Dead-end Discovery connection with lifegate #7

Open dmasamba opened 3 weeks ago

dmasamba commented 3 weeks ago

Hello, I am trying to understand the connection between the DeD and lifegate. How is the data trained using DeD being tested on the lifegate environment? I was looking on the provided scripts to see how the lifegate environment is using the VD and VR obtained from training the offline RL method but I can't seem to understand how it works clearly. Any explanation will be greatly appreciated. Thank you so much.

twkillian commented 2 weeks ago

Hi @dmasamba, thanks for reaching out.

Before I dive in and help answer your questions, I must ask whether you read the designated sections in the paper and appendix?

An additional resource can be found in my follow-up 2023 paper where we used LifeGate in a slightly different manner.

We have attempted to be pretty clear about how we used the Lifegate toy domain with DeD as an instructive demonstration of what $V_D$ and $V_R$ can learn from offline demonstration data.

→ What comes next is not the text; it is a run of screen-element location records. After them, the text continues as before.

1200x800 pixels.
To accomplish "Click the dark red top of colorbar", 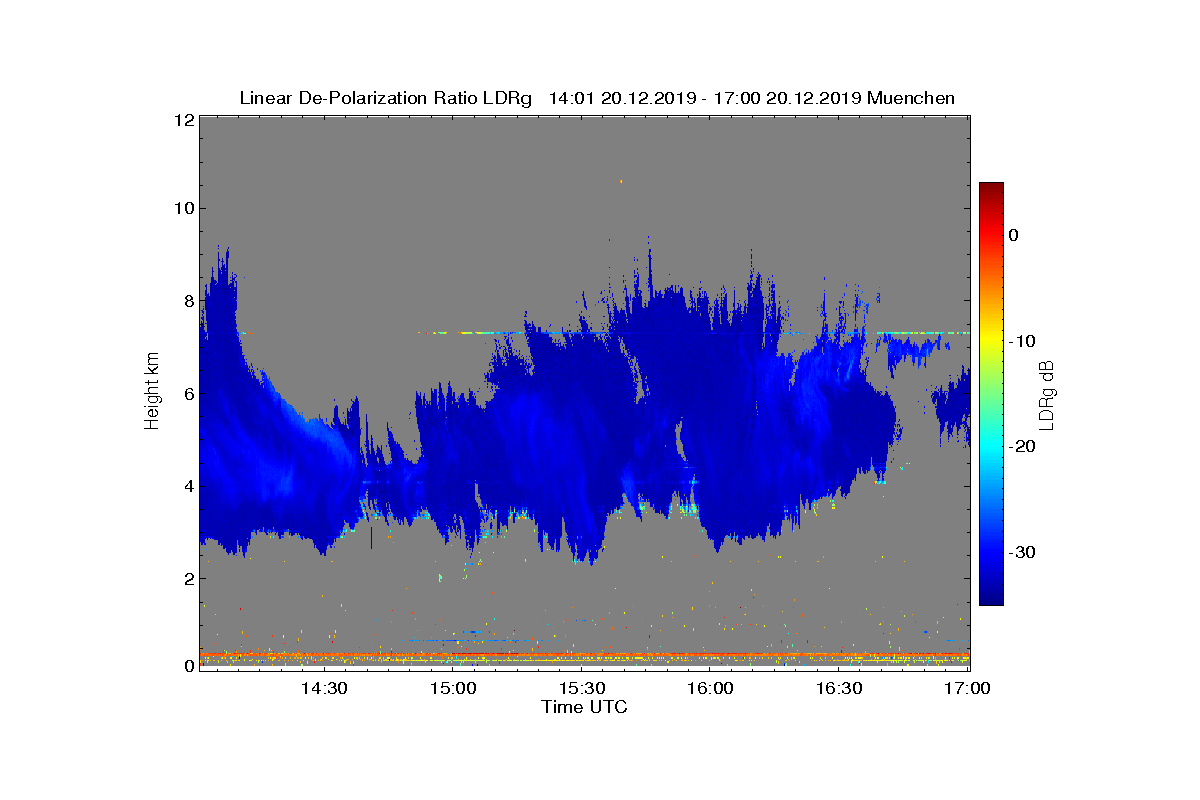I will pyautogui.click(x=991, y=189).
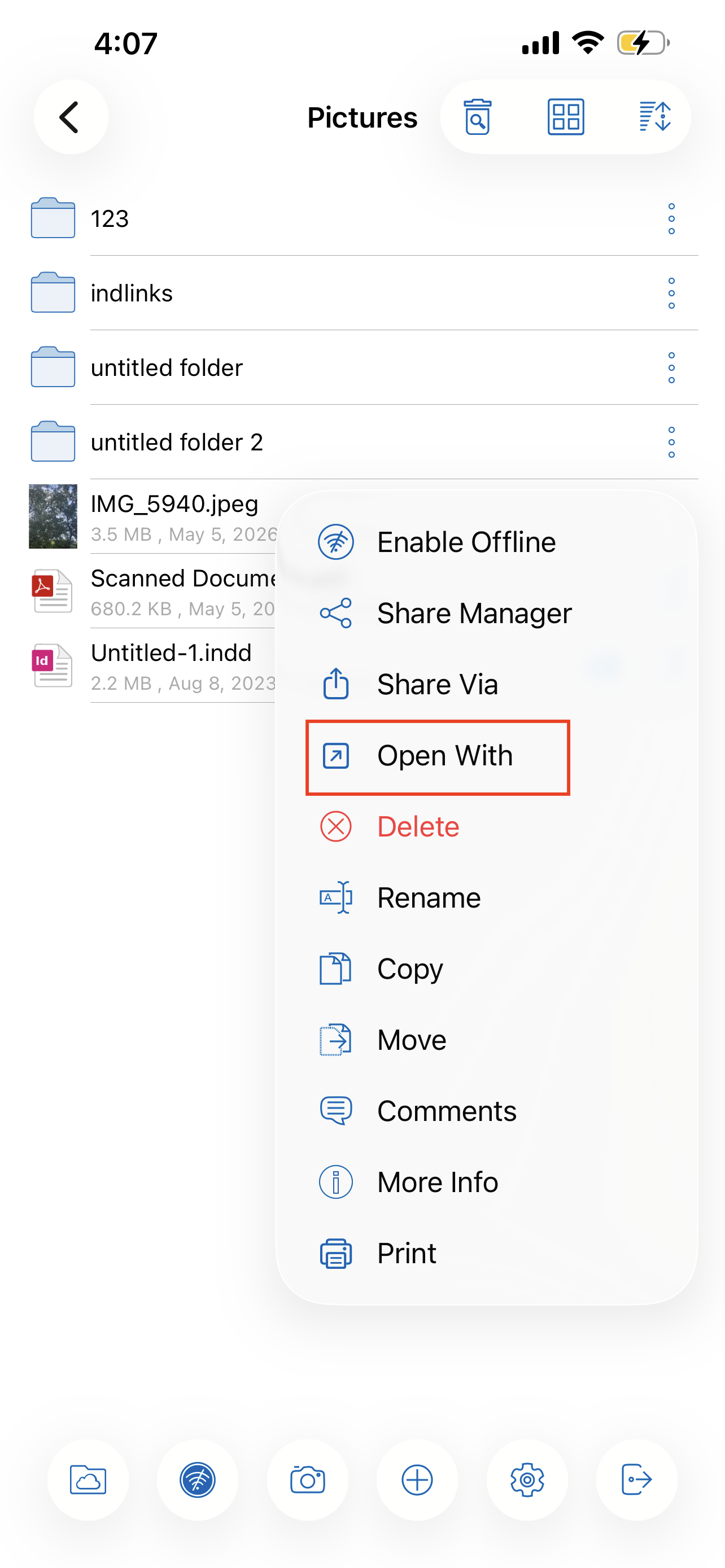The image size is (725, 1568).
Task: Open the sort order options
Action: coord(654,116)
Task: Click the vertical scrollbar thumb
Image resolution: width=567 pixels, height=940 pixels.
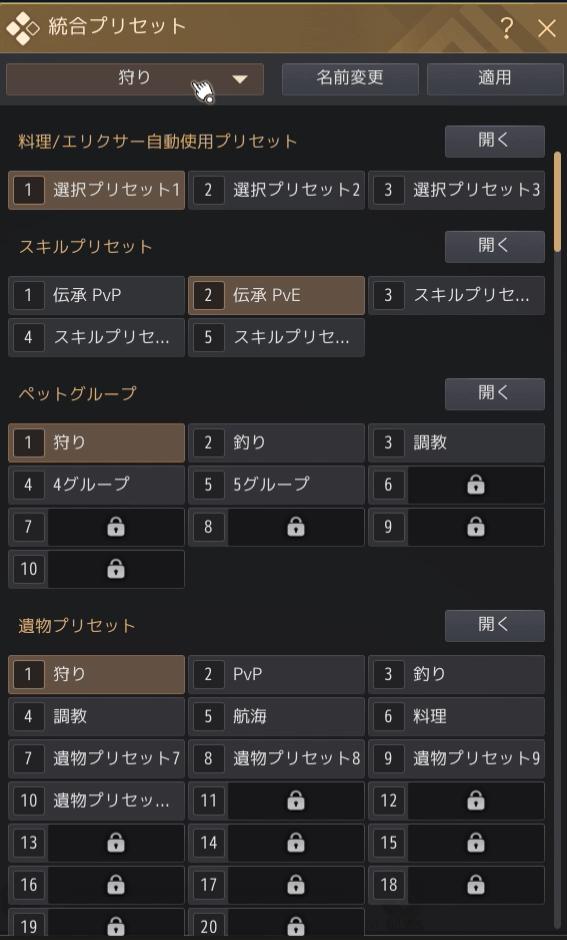Action: pos(557,201)
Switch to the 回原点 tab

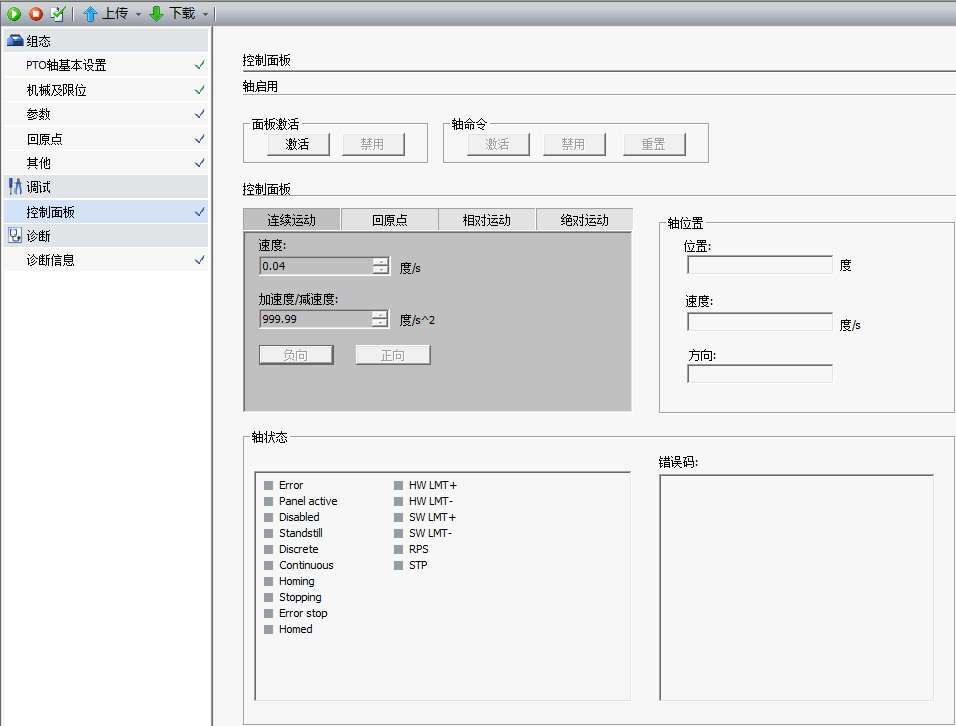[x=389, y=220]
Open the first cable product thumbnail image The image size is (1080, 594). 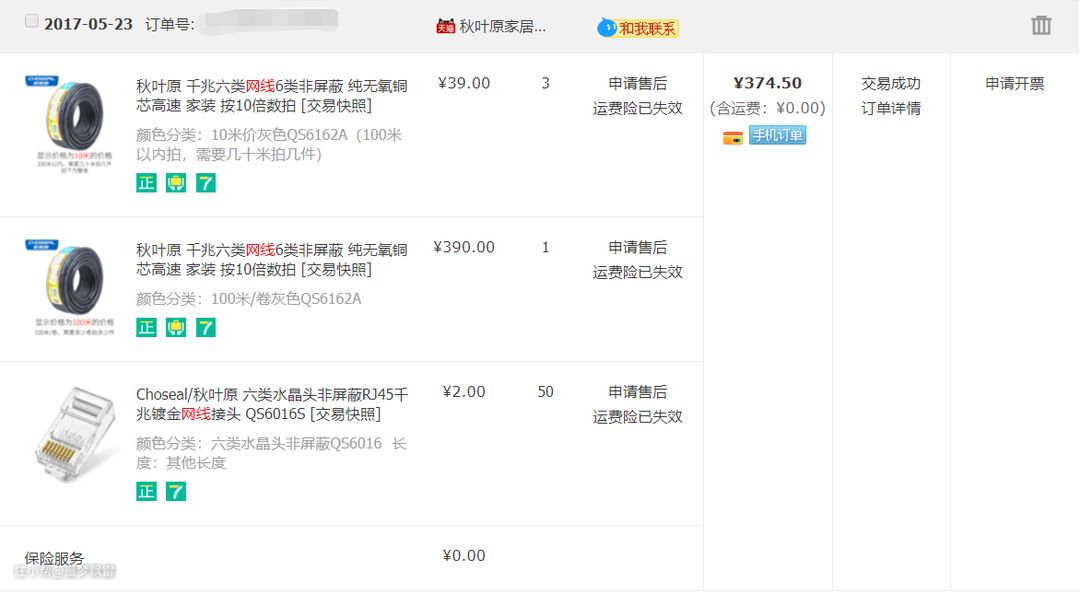click(x=68, y=120)
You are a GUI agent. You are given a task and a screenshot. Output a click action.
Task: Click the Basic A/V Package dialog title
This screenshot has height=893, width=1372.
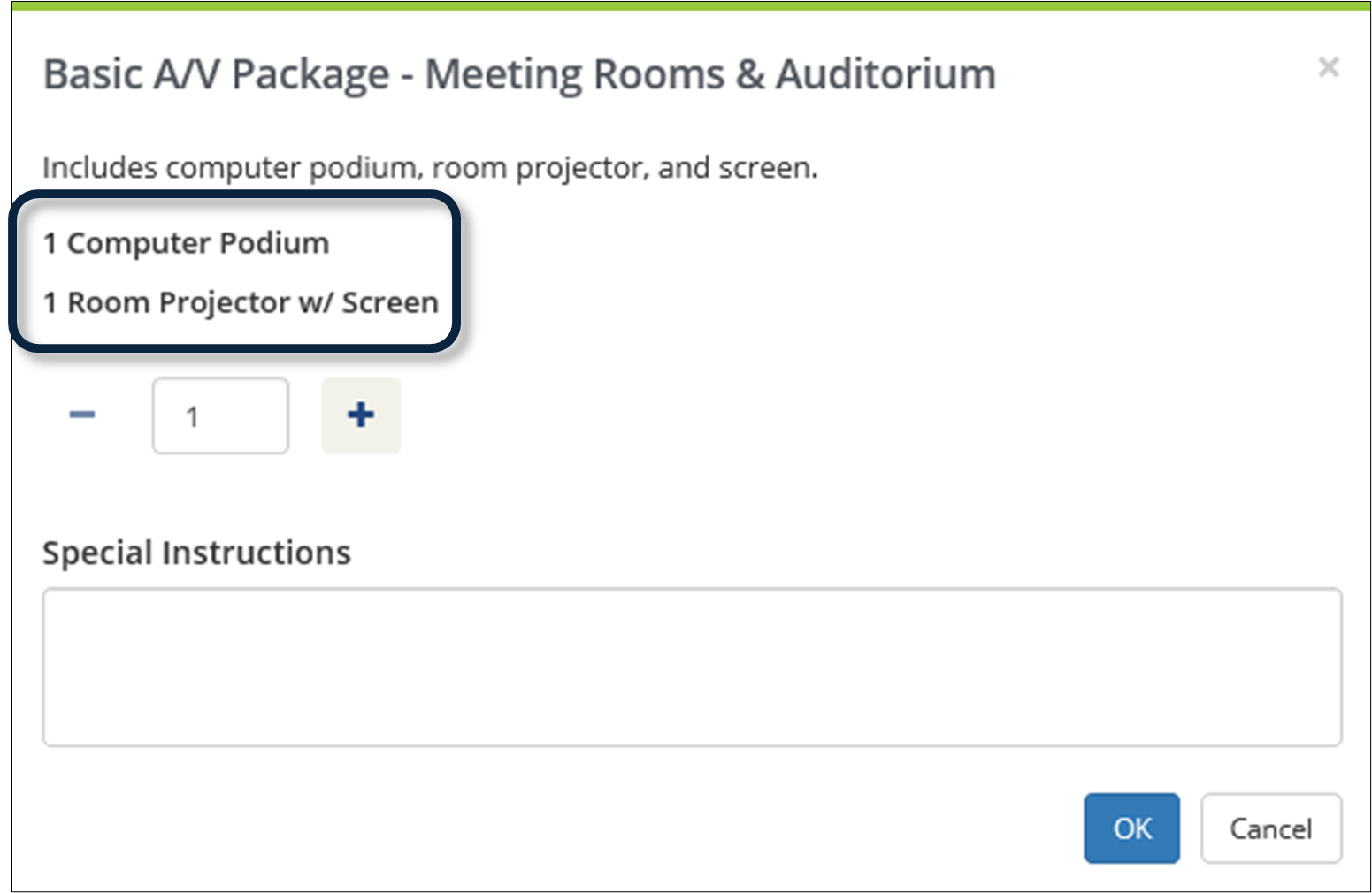(x=519, y=74)
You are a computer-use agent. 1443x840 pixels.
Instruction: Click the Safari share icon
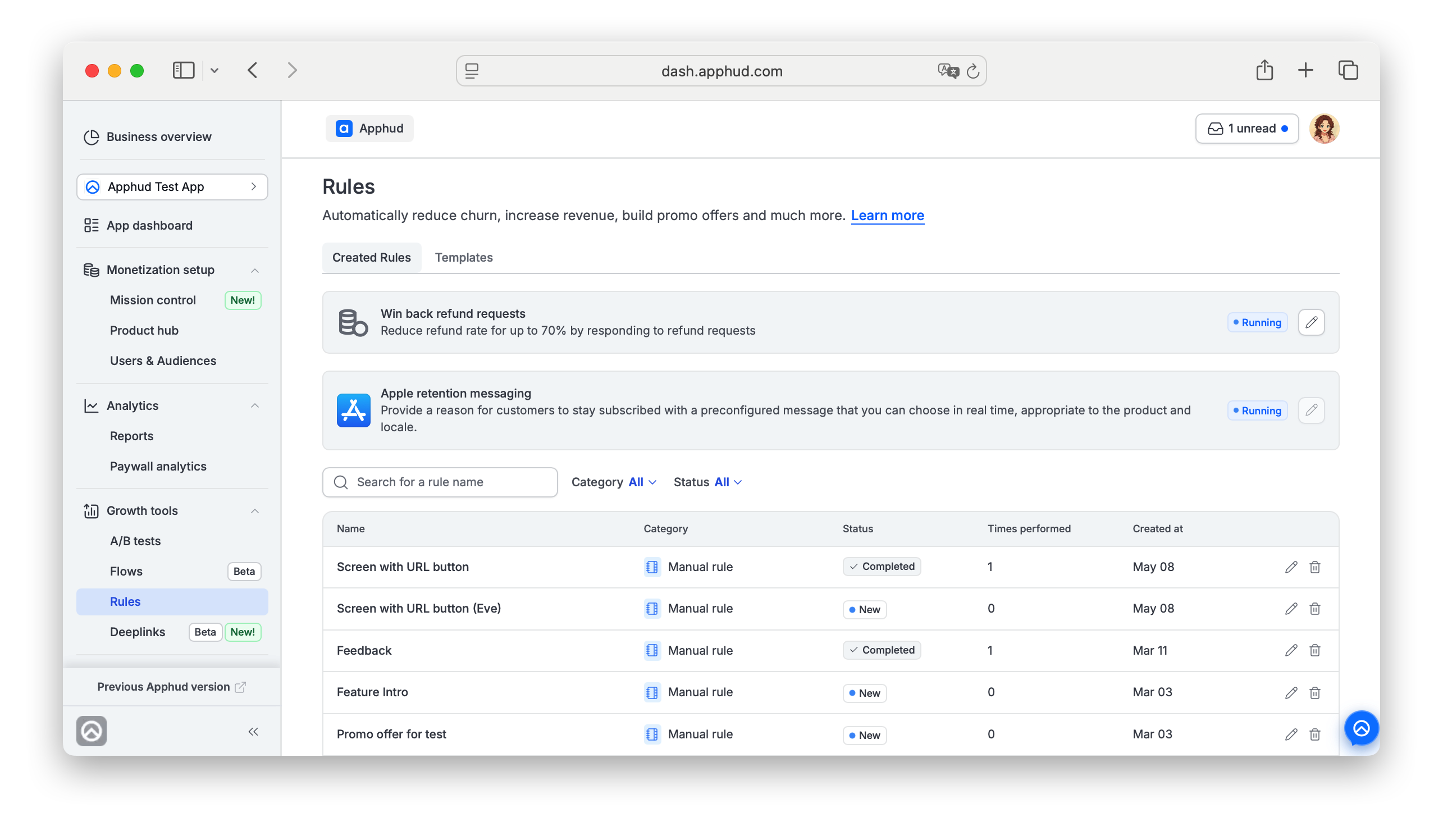pos(1264,70)
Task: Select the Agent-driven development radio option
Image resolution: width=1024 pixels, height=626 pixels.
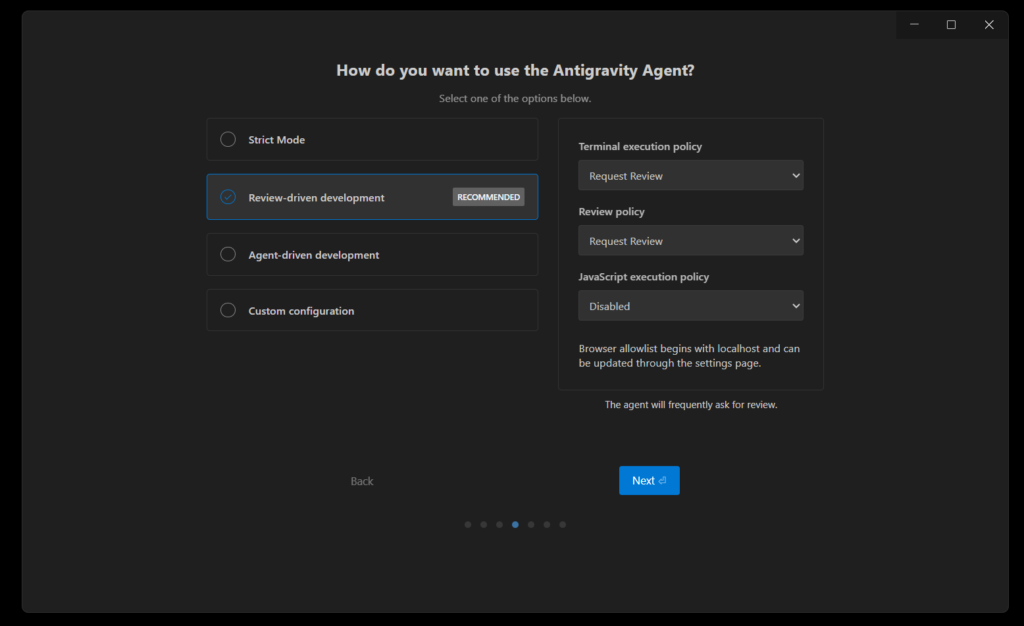Action: pyautogui.click(x=228, y=255)
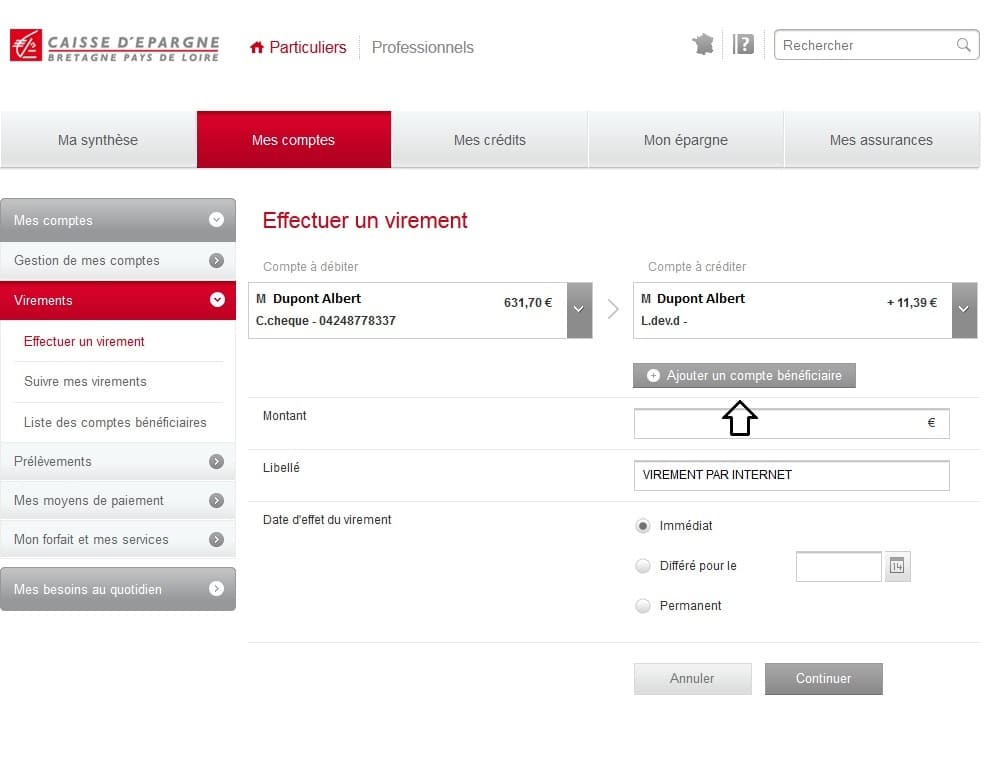Open the calendar picker for deferred date
This screenshot has width=988, height=757.
897,566
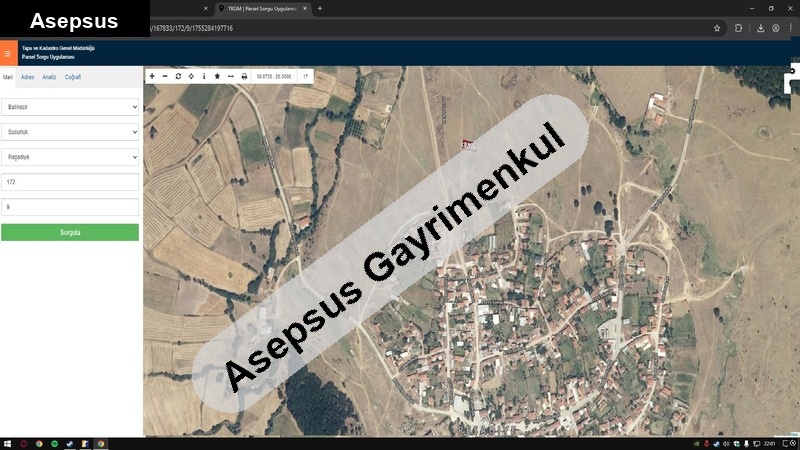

Ultimately, the data used to learn $V_D$ and $V_R$ can be gathered however you want. We largely generated the data using random walk trajectories, hoping that we would have as full of coverage of the state space as possible. It is important to note however that we did not use online RL at all in the experiments using LifeGate, everything was done in an offline setting.

dmasamba commented 1 week ago

Hello @twkillian, Thank you so much for getting back. I'm sorry I didn't read the sections concerning Lifegate in the paper before asking that question but I went through it afterwards and it helped me understand better what was going on. Thank you so much for your feedback and explanation.

twkillian commented 1 week ago

Great, I'm happy that I could help!